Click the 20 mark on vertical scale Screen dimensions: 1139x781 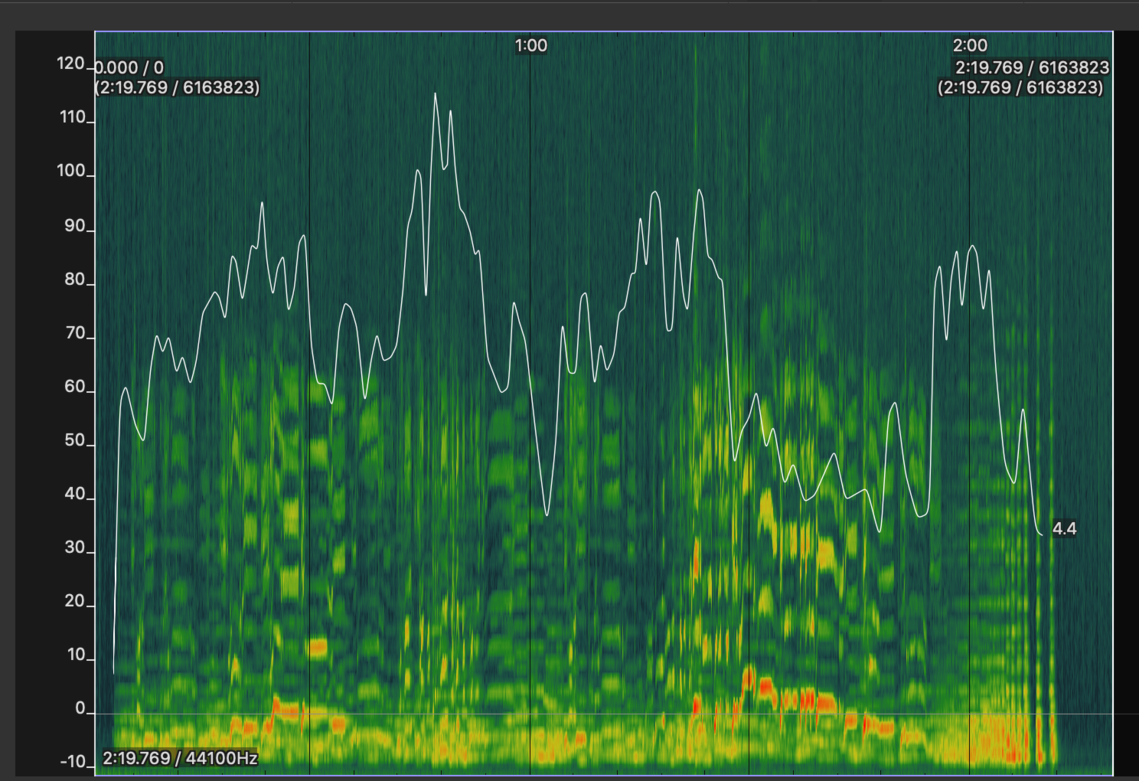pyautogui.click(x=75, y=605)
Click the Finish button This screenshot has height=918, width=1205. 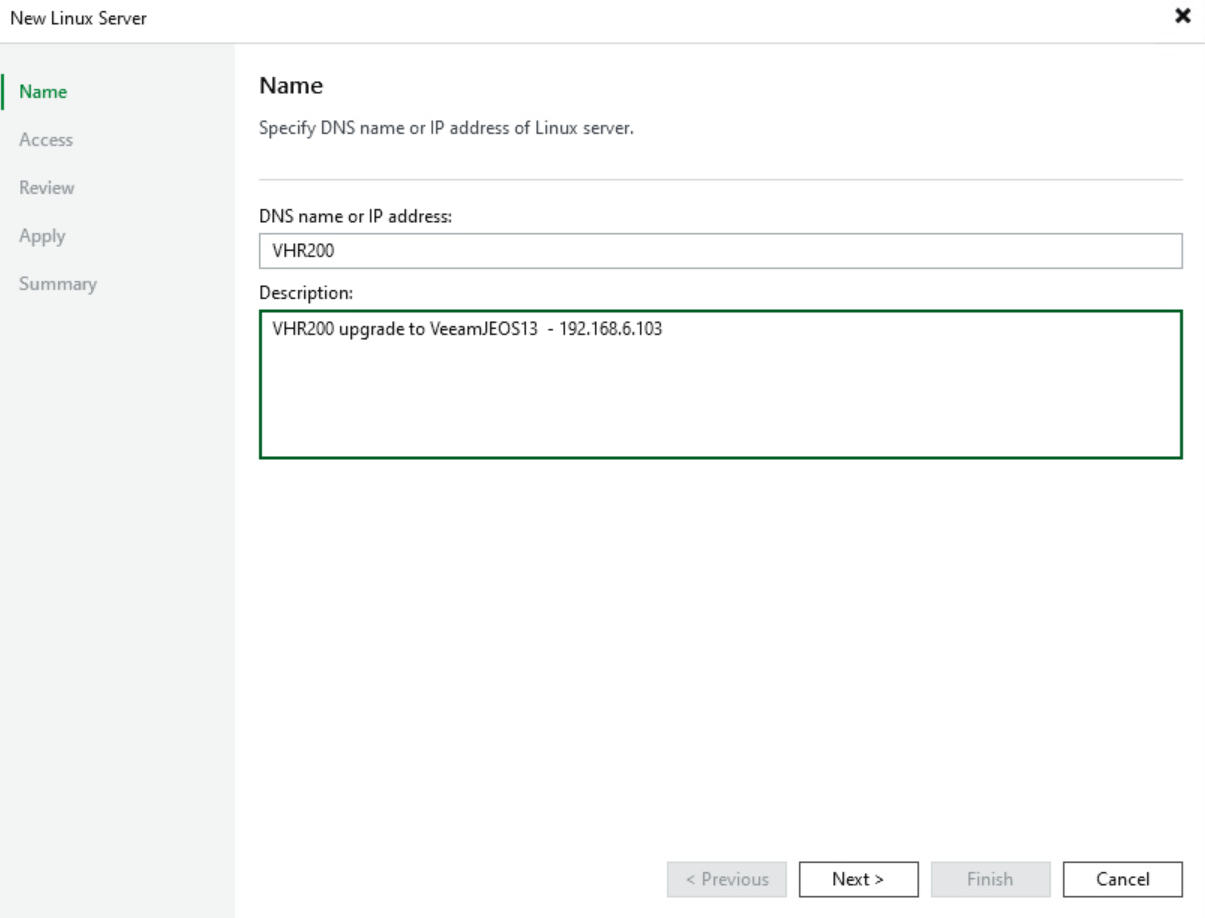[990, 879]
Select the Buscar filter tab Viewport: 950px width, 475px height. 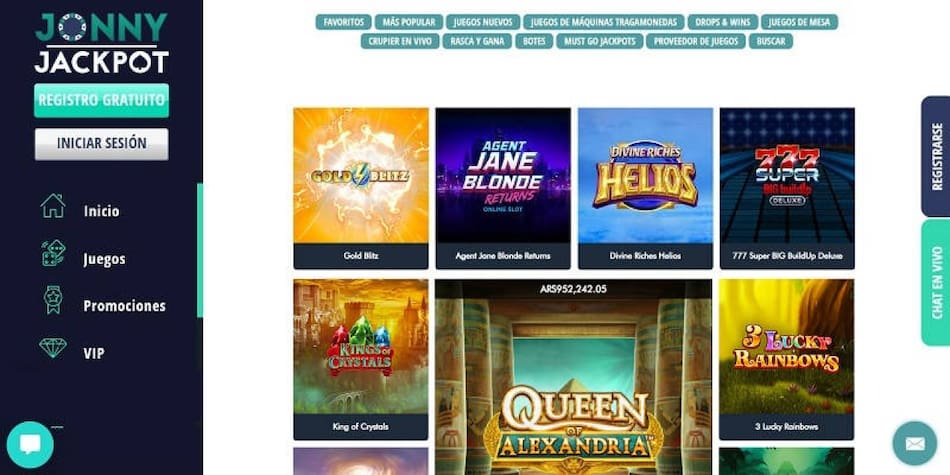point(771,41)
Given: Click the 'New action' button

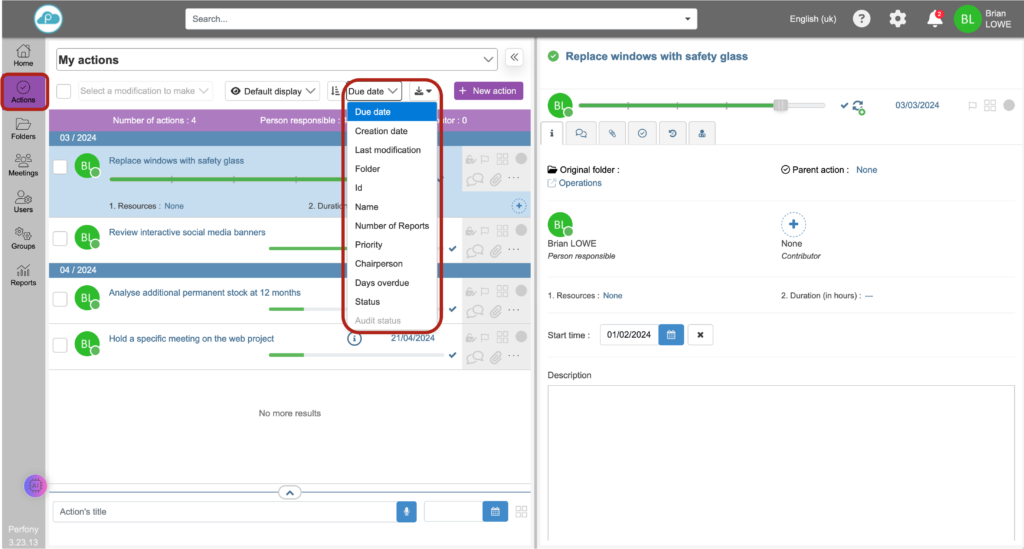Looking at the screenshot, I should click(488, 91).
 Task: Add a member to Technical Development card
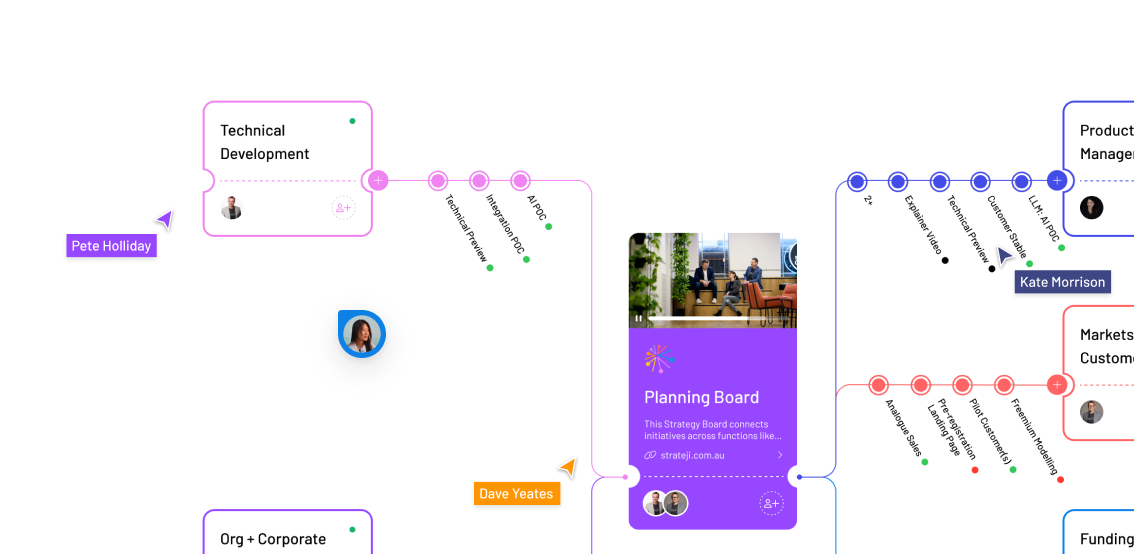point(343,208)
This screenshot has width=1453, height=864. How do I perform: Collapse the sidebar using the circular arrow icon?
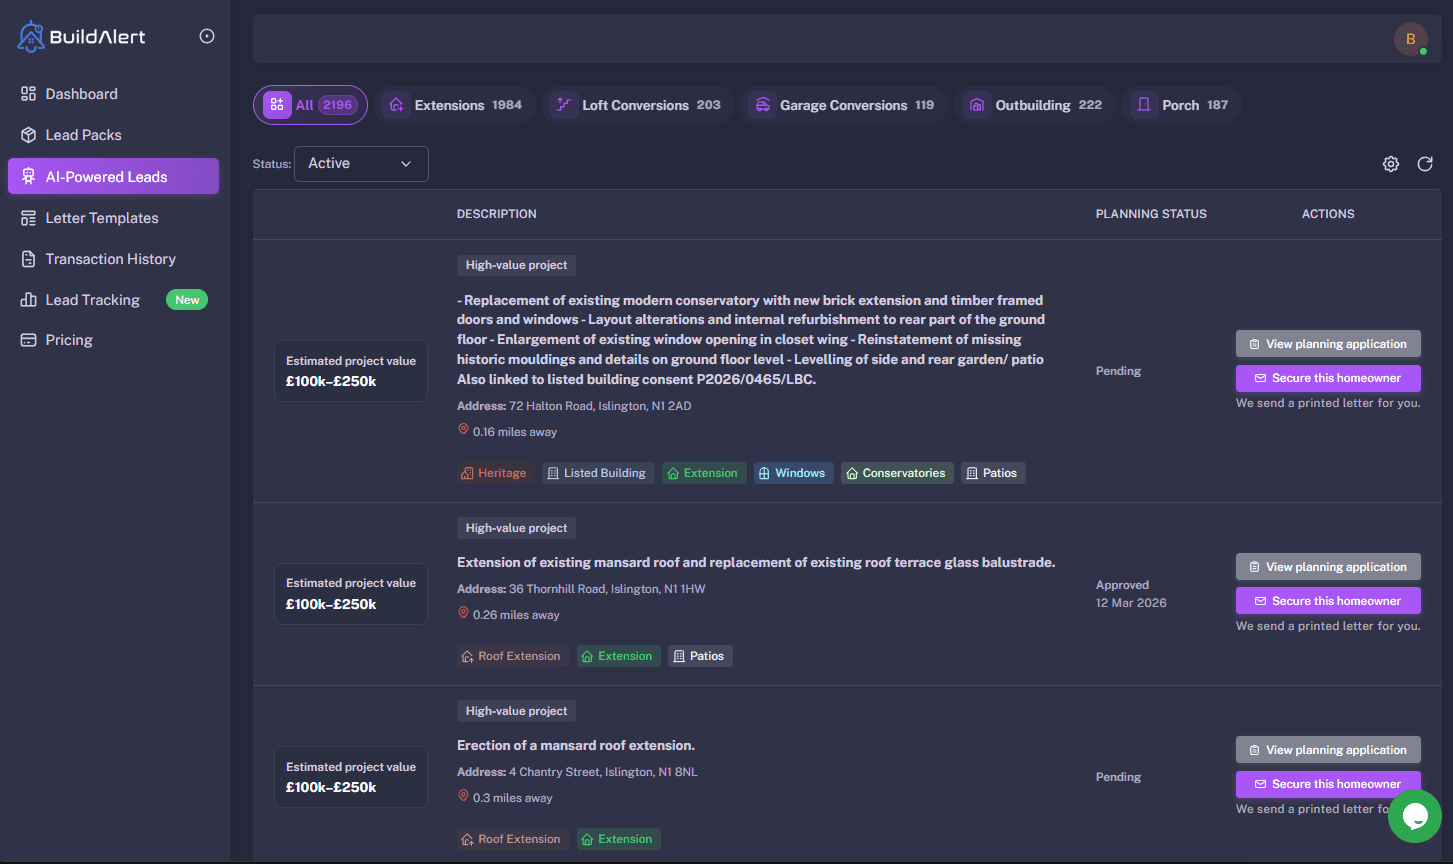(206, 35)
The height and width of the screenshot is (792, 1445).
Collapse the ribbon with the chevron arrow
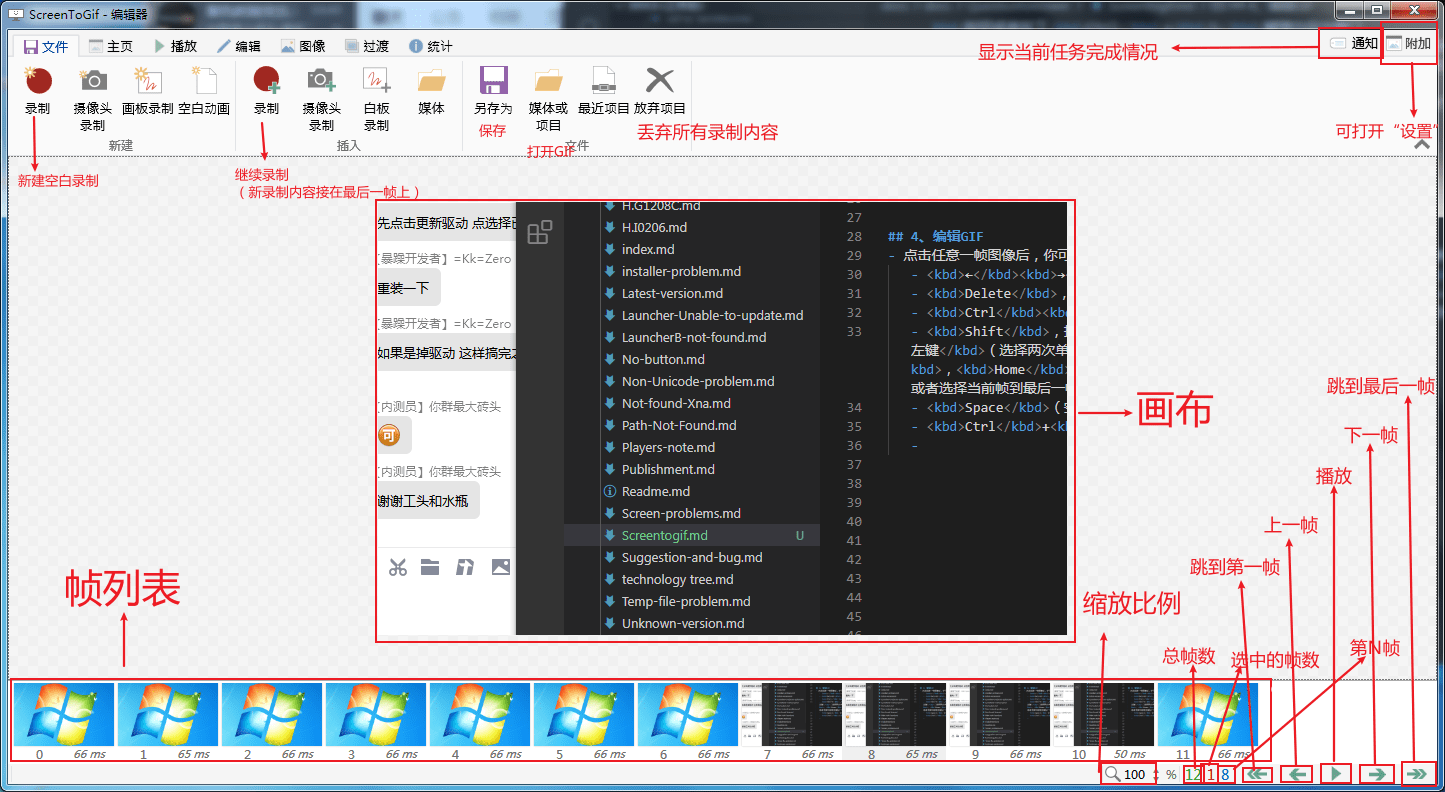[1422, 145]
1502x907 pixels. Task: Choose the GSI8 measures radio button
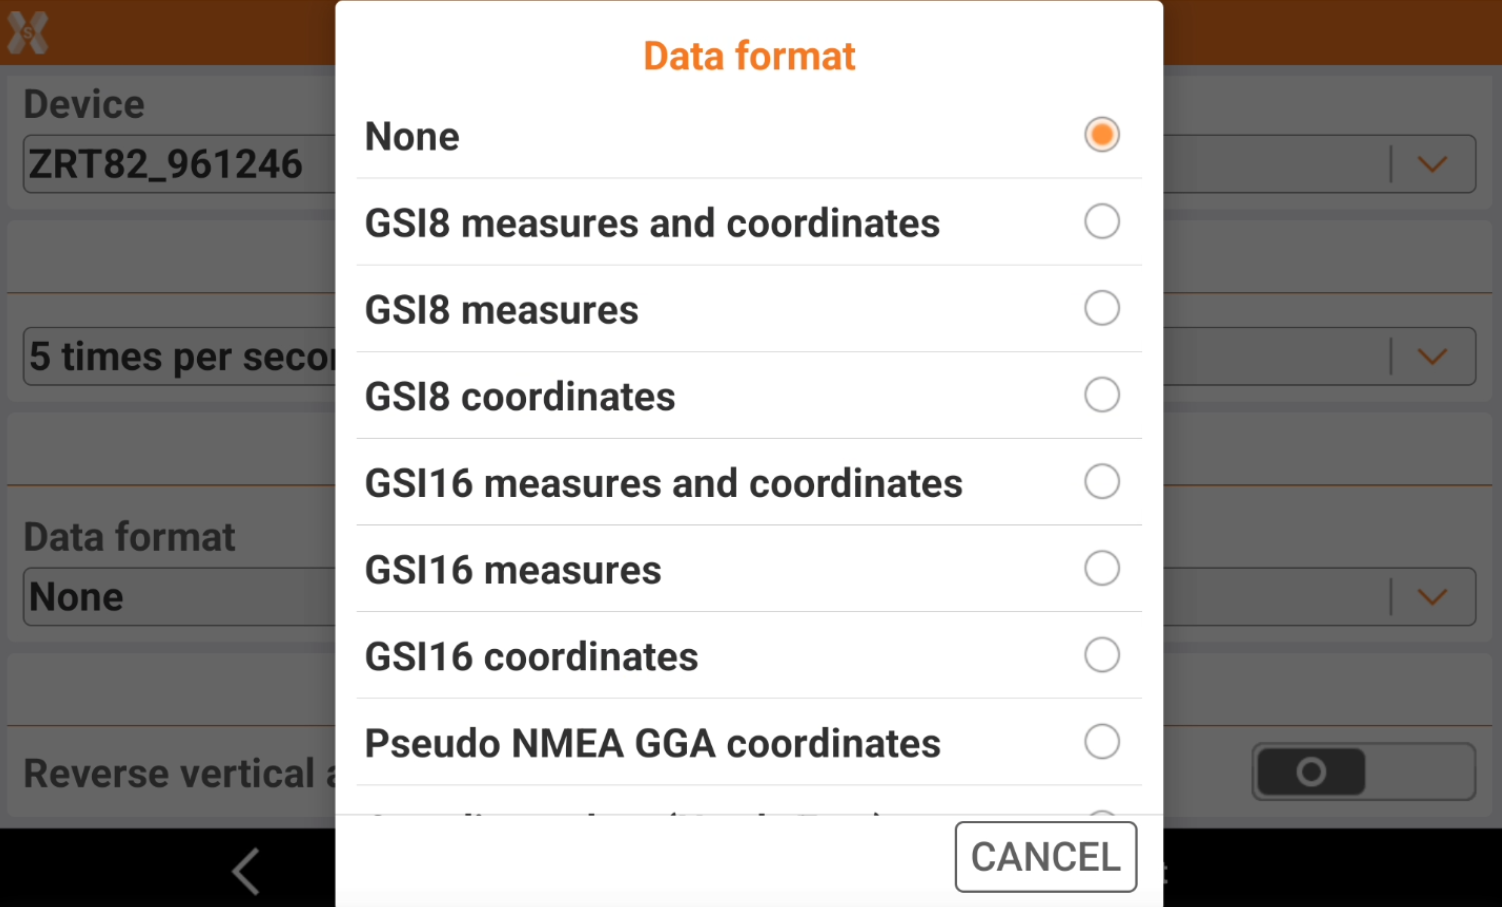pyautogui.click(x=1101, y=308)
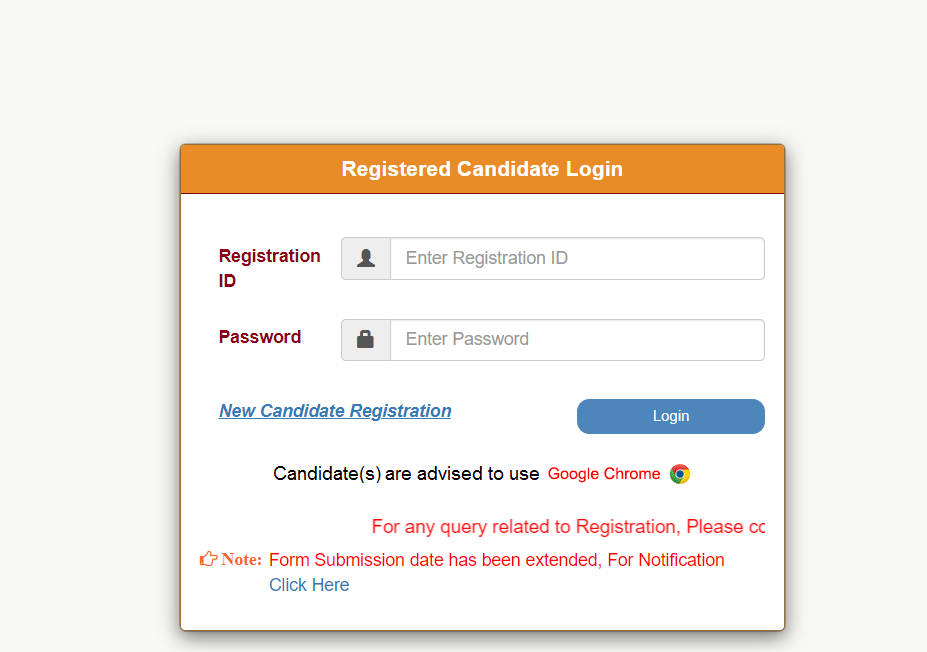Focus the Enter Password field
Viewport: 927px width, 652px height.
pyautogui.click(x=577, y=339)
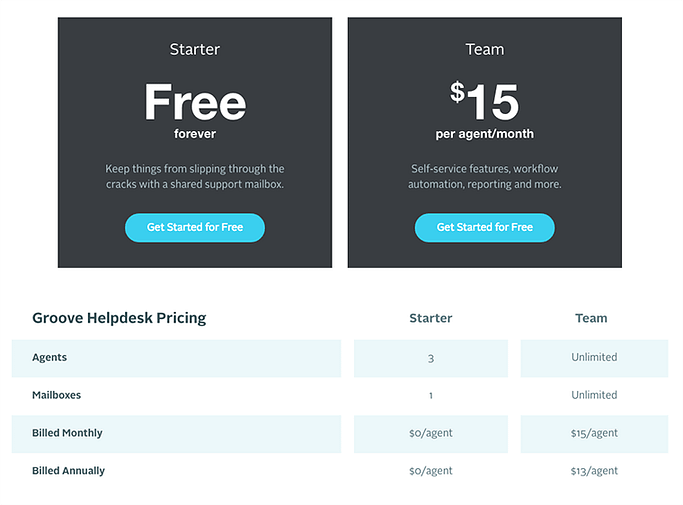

□ □ □ □

For this exercise, reproduce exactly the lines of the records above from the one with "Task: Add a" up to and including the one with "The height and", without pictures.

 Task: Add a member to Technical Development card
point(343,208)
This screenshot has width=1453, height=864. How do I perform: Collapse the sidebar using the circular arrow icon?
(206, 35)
The height and width of the screenshot is (792, 1445).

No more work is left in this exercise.